Hofer-Generaldirektor Günther Helm (l.), Aldi-Italien-Chef Michael Veiser (re.) präsentieren mit der Regionalverkaufsleiterin in San Donà di Piave Produkte, die es auch bald in Österreich geben wird.

Dreiviertel des Aldi-Italien-Sortiments stammen von lokalen Lieferanten. Der Eigenmarkenanteil liegt bei 85 Prozent. In den italienischen Regalen sind aber auch österreichische Marken wie Red Bull, Spitz, Gmundner Milch oder Biere zu finden. Italienische Spezialitäten werden – vorerst im Rahmen von Aktionswochen – auch in österreichischen Hofer-Filialen häufiger zu finden sein.

Speed kills

Seit März wird die Filialexpansion in einem atemberaubenden Tempo vorangetrieben. „Wir haben im Konzern noch nie so rasch expandiert,“ sagt Generaldirektor Helm. Ende Juli waren es 30 Filialen (größere im Umland, etwas kleinere in Innenstadtladen) und am 12. Juli wird die 31ste in Pioltello bei Mailand eröffnet. Zwei Millionen Kunden wurden bis Ende Juni gezählt. Ende des Jahres will Helm mit seinem Team 45 Standorte in Betrieb haben.

Das Italiengeschäft skaliert gut, einzig limitierender Faktor sind die Mitarbeiter, gesteht der Generaldirektor. „Unsere Leute werden bis zu einem Jahr geschult, trainiert und ausgebildet werden sie in Österreich,“ sagt Helm. Aktuell beschäftigt Aldi Italien mehr als 1.000 Mitarbeiter.

Der aufgelegte Elfer

Der mittelfristige Plan sind „ein paar Hundert Filialen“, die Expansion soll von Südtirol und Oberitalien dann auch weiter in den Süden führen.
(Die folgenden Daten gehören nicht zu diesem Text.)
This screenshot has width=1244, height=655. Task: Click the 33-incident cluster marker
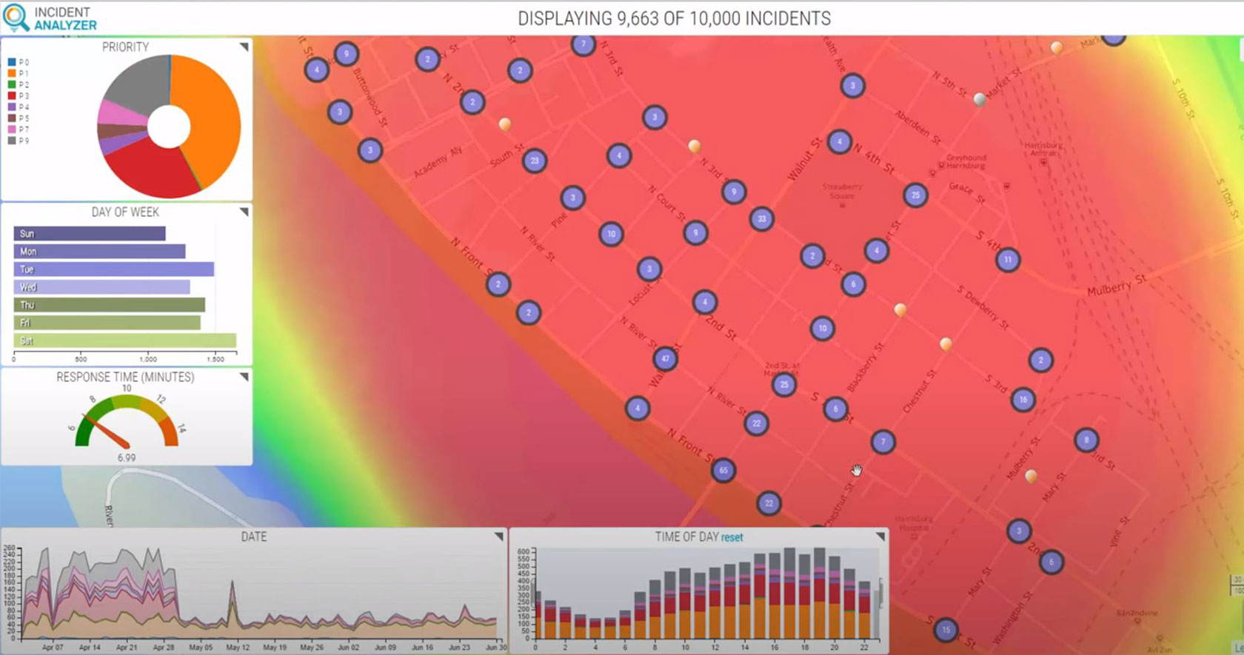[762, 218]
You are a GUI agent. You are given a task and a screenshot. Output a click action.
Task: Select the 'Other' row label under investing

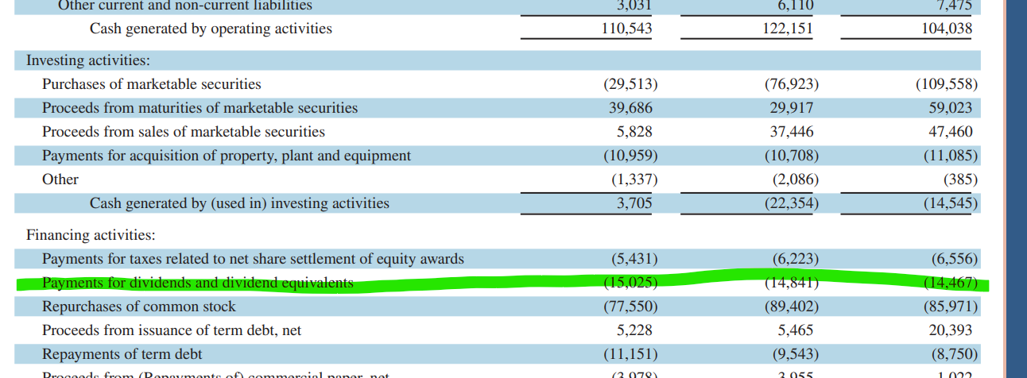click(60, 179)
Konkurrent Lidl – seit den frühen 90er Jahren am Stiefel – hat rund 600 Standorte.

Zu Umsatzzielen und geplanten Marktanteilen hält sich das Management bedeckt, rechnet aber mit einer kauf- und genussfreudigen Klientel, die trotz problematischer Wirtschaftslage (nicht nur der Fußball ist ein Trauerspiel) beim Essen zuletzt spart. „Der italienische Haushalt gibt ein Drittel mehr für Lebensmittel im Monat aus als der österreichische,“ sagt Veiser.
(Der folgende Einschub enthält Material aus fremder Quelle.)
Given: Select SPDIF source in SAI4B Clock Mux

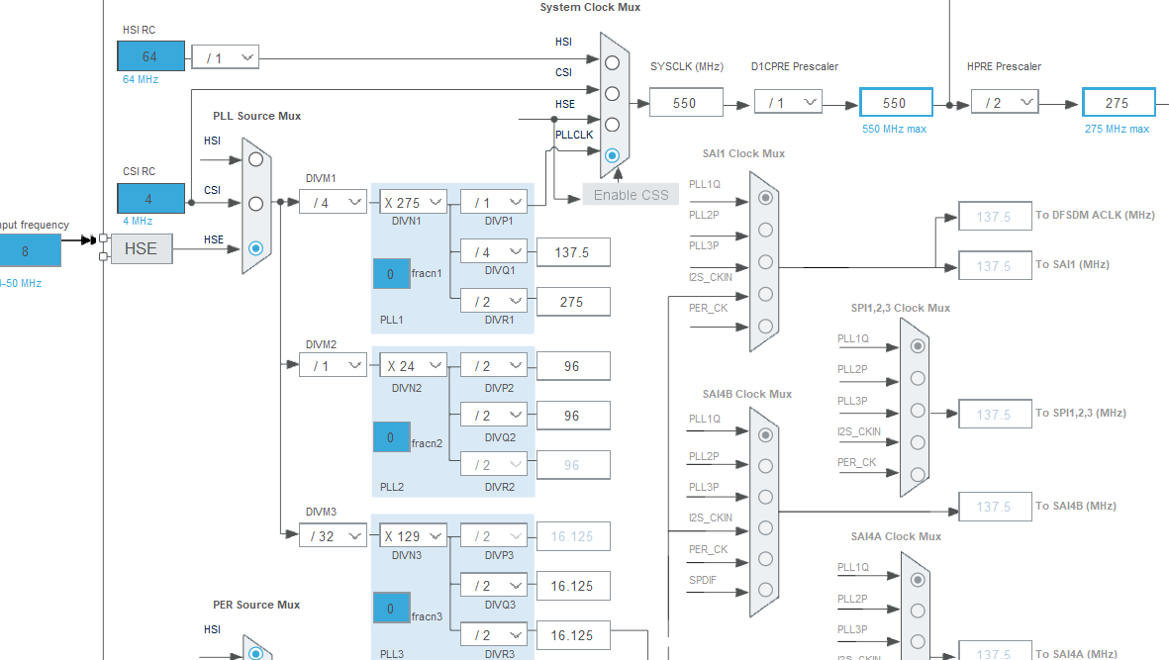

Die einfachste Übung bei dem mehrjährigen Expansionskraftakt war die Namensfindung. „Aldi ist so etwas wie ein aufgelegter Elfer,“ sagt Helm, „das ist in Italien ein durchaus gängiger Familienname.“


Compliance-Hinweis:
Trend war auf Einladung der Hofer KG in San Donà di Piave.